Inside Allianz Stadium’s Kitchen and How Sustainable Food Can Elevate Every Event

If you walk into the kitchens of Allianz Stadium on any given day, you'll find something that feels both meticulous and quietly revolutionary. While most guests, and some event organisers, might not see the choreography behind the dishes on their plates, Executive Head Chef, Shaun Lawson and the Allianz Stadium culinary team are working to a philosophy that goes far beyond taste alone.

"We've never been interested in smoke and mirrors," Chef Shaun Lawson explains. "Everything we do has to be genuinely good for the planet and for the people eating it. We want the food to be the star, but we also want to know we've done right by the farmers, the suppliers, and the environment along the way."


A Circular Kitchen, Defined by Practice Not Theory

This commitment forms the backbone of the stadium's circular kitchen approach: a system designed to minimise waste, maximise flavour and provenance, and embed sustainability not as an add-on, but as the everyday foundation of how food is created.

Circularity can often sound abstract, but Chef Lawson describes it in practical, lived terms.

"For me, it's nose-to-tail and root-to-shoot, actually doing it, not just talking about it," he says. "It's making sure we're using every part of what comes in, and when we can't, having open conversations with our suppliers so nothing is wasted unnecessarily."


Making Sustainability Visible

The team's approach is deliberately designed to support organisers, not burden them. Many planners today care deeply about sustainable events, but they also face tight timelines, stakeholder pressures, and long to-do lists.

And yet, when organisers do choose to lean in, especially at tastings, Chef Lawson sees how much it can enrich their event planning. "When we do plated tastings, I start talking from the moment the first dish hits the table," he explains. "Everything has a story. Where the beef came from. Why the fish is chalk-stream. The flour in the bread. The veg not being air-freighted. People look down and realise how much care has gone into what's in front of them."


From Kitchen to Delegate: Why the Story Matters

Food has always been central to how people experience events. A dish can be a talking point, a conversation starter, or a moment of connection. But knowing the story behind the ingredients takes that experience a step further.

"When someone knows the butter is local, the bread is produced using Wildfarmed flour, the fish is responsibly caught or farmed, it just adds something," Chef Lawson says. "It doesn't replace flavour; but maybe it enhances it. There's a kind of trust that comes with knowing the ingredients are high quality - it deepens the experience, even before the first bite."

He believes that this narrative can play a powerful role in helping organisers meet their business objectives too. "Most companies today have sustainability values. They want to communicate those values authentically," he says. "Food is a brilliant way to do that without it feeling forced. It becomes part of the fabric of the event and the business putting it on."
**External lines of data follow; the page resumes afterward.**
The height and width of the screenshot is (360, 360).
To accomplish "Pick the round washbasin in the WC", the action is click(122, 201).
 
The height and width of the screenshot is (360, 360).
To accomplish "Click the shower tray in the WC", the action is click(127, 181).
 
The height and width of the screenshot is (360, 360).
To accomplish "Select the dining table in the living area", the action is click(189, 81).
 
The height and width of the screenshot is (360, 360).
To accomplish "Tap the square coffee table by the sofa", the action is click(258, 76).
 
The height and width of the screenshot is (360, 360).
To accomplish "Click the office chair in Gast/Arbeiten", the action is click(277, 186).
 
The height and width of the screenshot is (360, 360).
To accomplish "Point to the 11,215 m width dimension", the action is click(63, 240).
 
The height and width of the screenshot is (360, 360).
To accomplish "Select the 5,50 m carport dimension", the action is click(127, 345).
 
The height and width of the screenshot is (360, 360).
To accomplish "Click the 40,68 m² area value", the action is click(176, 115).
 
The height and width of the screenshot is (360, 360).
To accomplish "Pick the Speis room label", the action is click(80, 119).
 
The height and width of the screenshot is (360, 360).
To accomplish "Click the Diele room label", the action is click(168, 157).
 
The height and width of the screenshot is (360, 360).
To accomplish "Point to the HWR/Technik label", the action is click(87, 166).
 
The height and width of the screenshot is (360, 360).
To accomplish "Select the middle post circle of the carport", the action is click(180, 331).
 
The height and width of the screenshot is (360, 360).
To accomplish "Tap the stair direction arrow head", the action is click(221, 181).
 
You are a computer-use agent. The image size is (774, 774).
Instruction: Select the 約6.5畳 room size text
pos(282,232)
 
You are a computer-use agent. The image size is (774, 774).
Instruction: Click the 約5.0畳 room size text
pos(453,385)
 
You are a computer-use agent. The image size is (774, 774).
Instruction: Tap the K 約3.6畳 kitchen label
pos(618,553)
A Venue That Carries the Responsibility, So Organisers Don't Have To

More than anything, Chef Lawson wants event organisers to feel reassured: "Sustainability here is not an optional upgrade, it's part of who we are and how we operate," he says. "I know organisers have a huge amount going on, they're thinking about flow, registration, AV, sponsors, timings, everything. Sustainability shouldn't be another weight on their shoulders. Here, they can arrive knowing we're doing it for them, because it's the right thing to do, for the environment, for the farmers, and for the food itself."

At the same time, that foundation gives organisers the chance to elevate their event narrative without adding complexity.

"If you want to come on the journey with us, we'll take you with us. Either way, the sustainability is there. The quality is there. The story is there."

And perhaps that's the heart of the message: at Allianz Stadium, sustainable food isn't a decision an organiser needs to make. It's a decision that's already been made - thoughtfully, consistently, and for the long term.